— Exercise —
Repeat the lines from the line with "Image resolution: width=583" to the line with "Viewport: 391px width, 408px" in the listing below, keeping both end lines and adding nothing.

— Dataset excerpts —
# # # # #

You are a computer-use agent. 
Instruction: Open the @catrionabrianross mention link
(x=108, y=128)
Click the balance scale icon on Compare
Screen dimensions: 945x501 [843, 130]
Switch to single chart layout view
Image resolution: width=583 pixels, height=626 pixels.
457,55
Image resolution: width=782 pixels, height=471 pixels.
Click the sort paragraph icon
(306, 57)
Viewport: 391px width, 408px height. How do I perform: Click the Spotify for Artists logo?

# # # # #

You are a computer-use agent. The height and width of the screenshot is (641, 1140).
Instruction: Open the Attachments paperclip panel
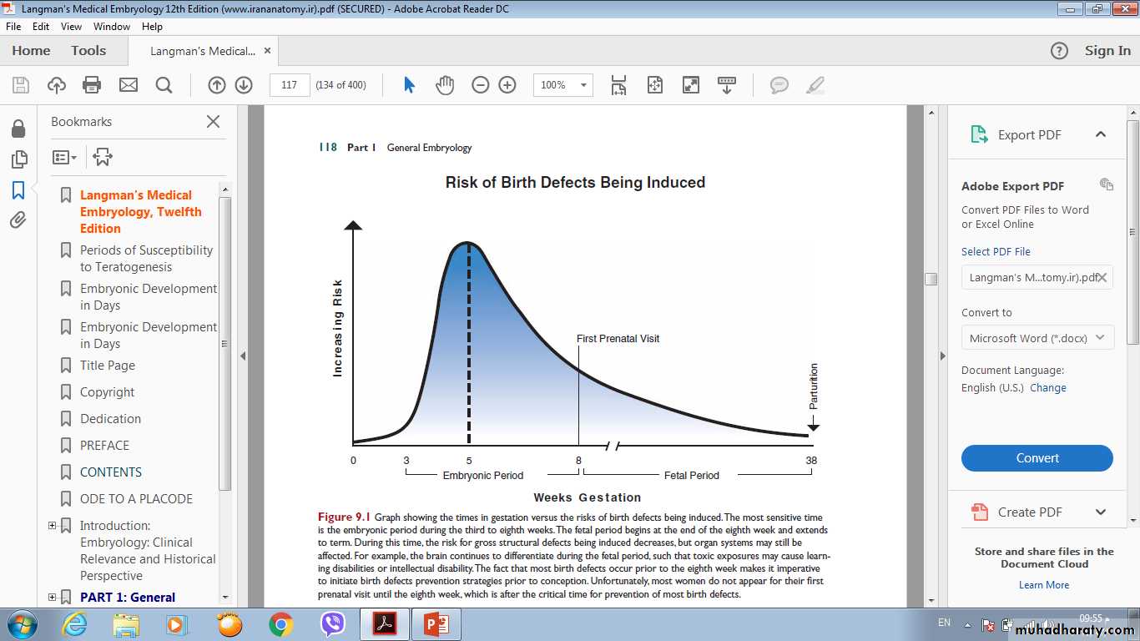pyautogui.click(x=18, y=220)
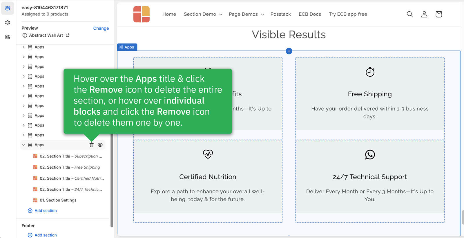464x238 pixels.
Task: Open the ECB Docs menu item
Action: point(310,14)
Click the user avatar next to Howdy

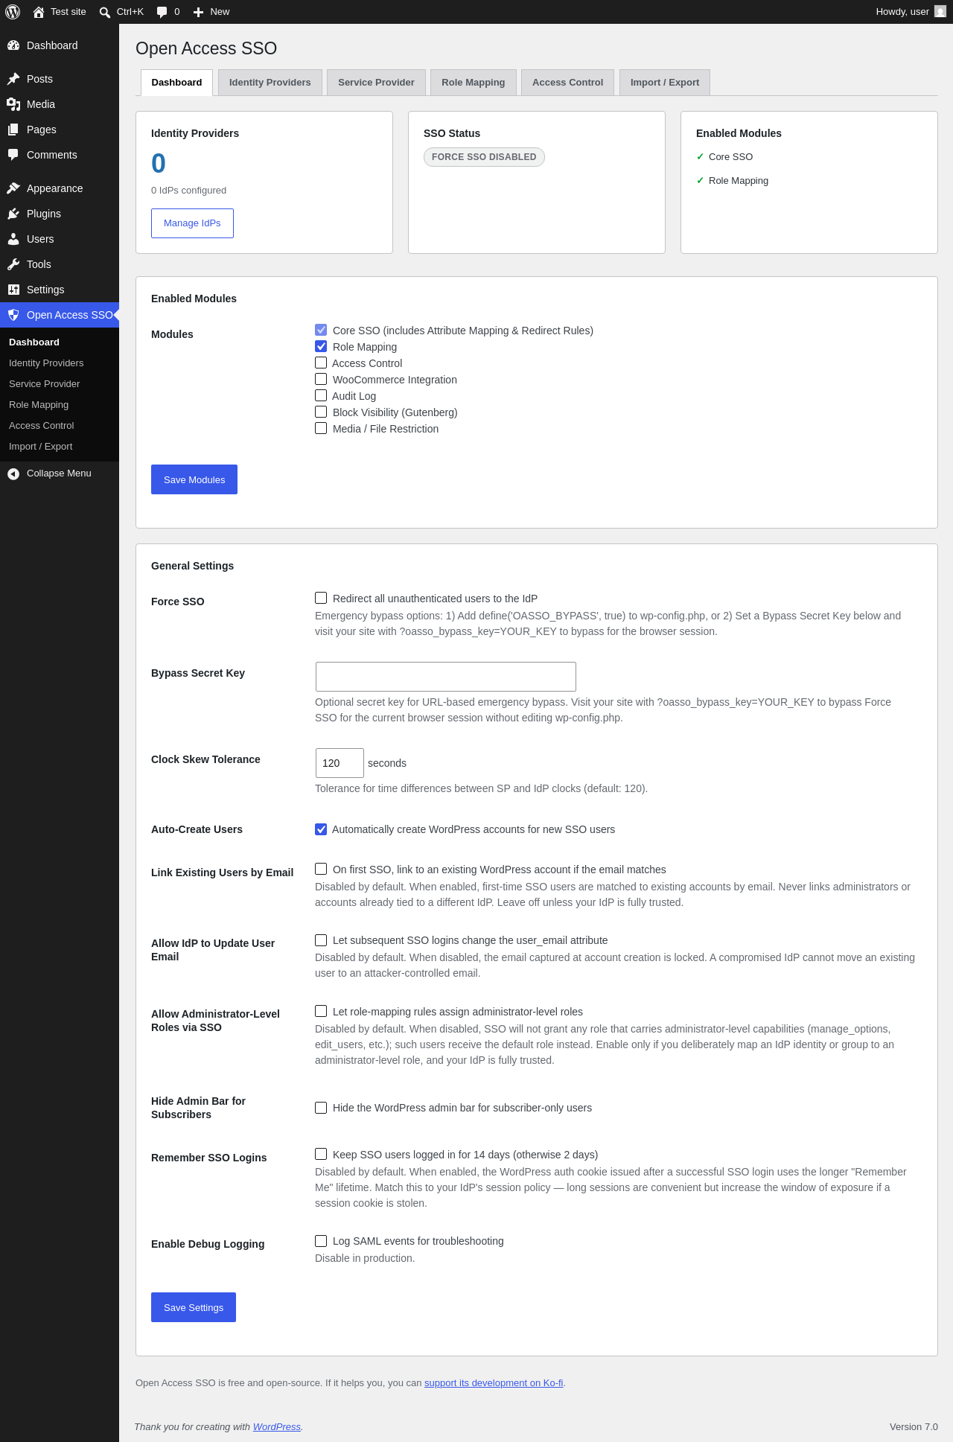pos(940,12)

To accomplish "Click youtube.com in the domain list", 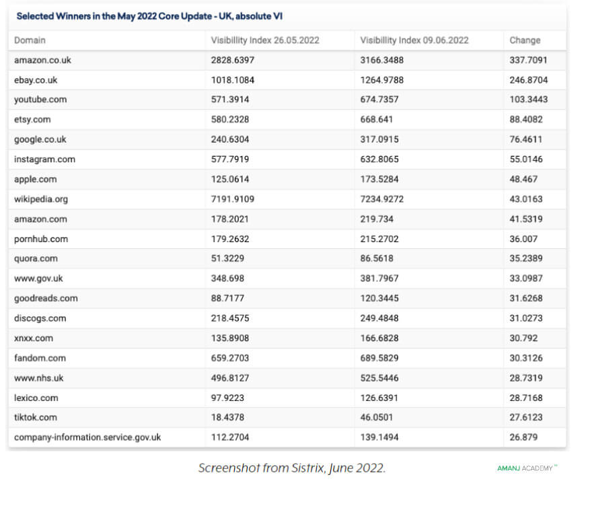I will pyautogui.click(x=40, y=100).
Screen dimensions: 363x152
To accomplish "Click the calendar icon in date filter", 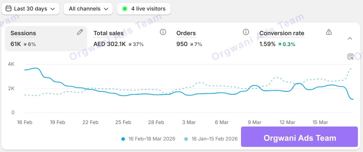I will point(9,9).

# # # # #

— Written reply —
Image resolution: width=583 pixels, height=626 pixels.
457,55
Image resolution: width=782 pixels, height=471 pixels.
Click the sort paragraph icon
(306, 57)
Viewport: 391px width, 408px height. How do I perform: Click the Spotify for Artists logo?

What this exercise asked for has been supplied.